Calling the club cool is not a problem for any of its 135 members; what they would rather not be is cold. But Nellie’s likeness adorns a chimney badly in need of a new lining. It’s also a few steps away from a crumbling front porch and one floor down from a hallway full of drafty windows.
While the historic house at 44 Pleasant St. is often bustling with activity during public events, it has started to boast a repair list as lengthy as its guest list. And the club doesn’t exactly have a “this house is really old, let’s fix it up” fund.
“We don’t have a big pot of gold to repair the building with,” member Cindy Flanagan said.
What they do have is an upcoming New Year’s Eve Gala, to be held Dec. 31 at the Capitol Center for the Arts from 7 p.m. to 12:30 a.m. Tickets are $100, and the evening features entertainment by Club Soda Band, food from the Concord Co-op’s Celery Stick Cafe and desserts by Cafe Indigo. You can ring in the new year with some of Concord’s most happenin’ ladies and help ensure the house they call home will be around to ring in a few more itself. (Tickets for the event can be purchased at womansclubofconcord.org).
“We were given this gift, and we just need to find the wherewithal to maintain it,” Flanagan said.

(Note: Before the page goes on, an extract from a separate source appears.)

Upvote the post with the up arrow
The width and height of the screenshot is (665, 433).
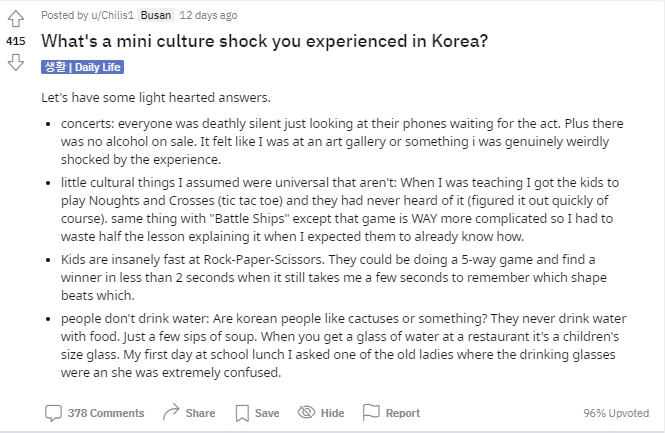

The gift came from Chamberlin, a member whose family bequeathed the building – the Chamberlin House – to the organization in 1919 to be used as club headquarters. The house does much more than host public events, though, as the club rents rooms to female tenants in need of transitional housing, offering a safe environment for those who need one. Some residents stay for as little as three months; others have been in the house for years and have returned on several different occasions.

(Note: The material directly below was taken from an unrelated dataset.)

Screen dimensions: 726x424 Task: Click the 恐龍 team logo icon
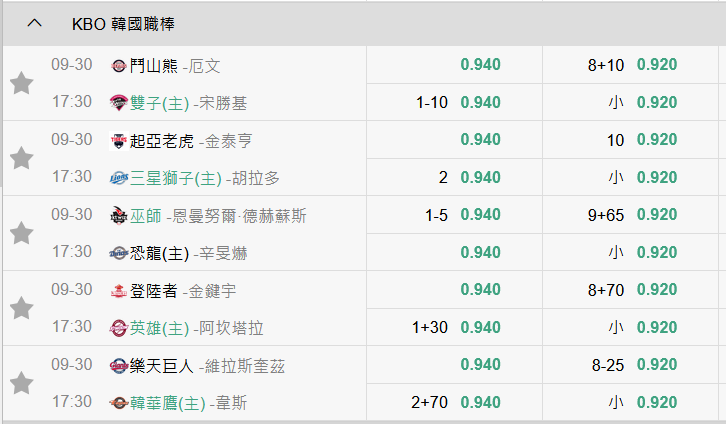pos(119,253)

Due to the building’s age, keeping up with repairs can be difficult. The club had raised enough to repair the furnace not long ago when a pipe burst on the eve of an event, forcing the group to borrow a neighboring facility for the night. But when repairs began to solve that problem, the front porch had to be removed, and unexpected rot was discovered underneath, which has also raised concerns about the floor just above the porch.
“We want to get it back so that aesthetically it looks beautiful so the community will embrace it and use it,” Lisa Schermerhorn, the club’s president, said.

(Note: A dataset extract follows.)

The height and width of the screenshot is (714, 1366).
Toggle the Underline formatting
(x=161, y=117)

Money, though, is tight. The group charges only $35 annually for membership dues, and much of the rent collected from tenants covers the cost of utilities.
The house is also on the National Register of Historic Places, which means repairs must be made in a particular fashion that “follow the original footprint,” Flanagan said. An assessment was done about five years ago, Schermerhorn said, outlining all of the things that need to be repaired.
For that reason, the upcoming celebration is an important event. And the members don’t want people to be thrown by the gala tag – this is no tea-sipping evening.
“It’s a good, old fashioned rock-and-roll party,” Barbara Ruedig, a former president and current member of the group, said.
Things have been rocking and rolling for the club over the past few years, thanks in large part to a critical resurgence when things were looking dire. As recently as 2007 membership had dwindled to only a handful of elderly women who were struggling to maintain the house and had stopped recruiting new members, when Ruedig joined the club and started to put recruitment efforts into overdrive.
The house has also come a long way. While there’s certainly work to be done, Marge Pugliese, a resident off and on since 2000, can recall the shape it was in when she first arrived.
“In a 10-year time frame, this house has come alive,” Pugliese said. “If you saw this place when I first got here, you wouldn’t believe it; the shades wouldn’t go up and down. But we’ve come to life. How important is that, to bring something as historical as this back?”
There’s no questioning the building’s history. An ancient wooden intercom system still hangs in the kitchen, and the weathered floors give off a consistent creak with every step. An antique bookshelf in the office upstairs is home to a vintage music box as well as log books from the organization’s meetings that feature hand-written minutes from 1903.
The club wants to rehab the house so it can continue to open its doors to local women, be it for numerous community gatherings or for needed housing.
“Our goal is to really make a statement in the community and really make a difference,” Schermerhorn said.
That’s already happening if you ask most members, who are hoping to see the renovations through to the end.
“It’s been transformational for me,” Barbara Morris, a member for two years who joined after moving to Concord without a social network to rely on. “We’re one of the best kept secrets in Concord, but people need to discover us and get involved with us.”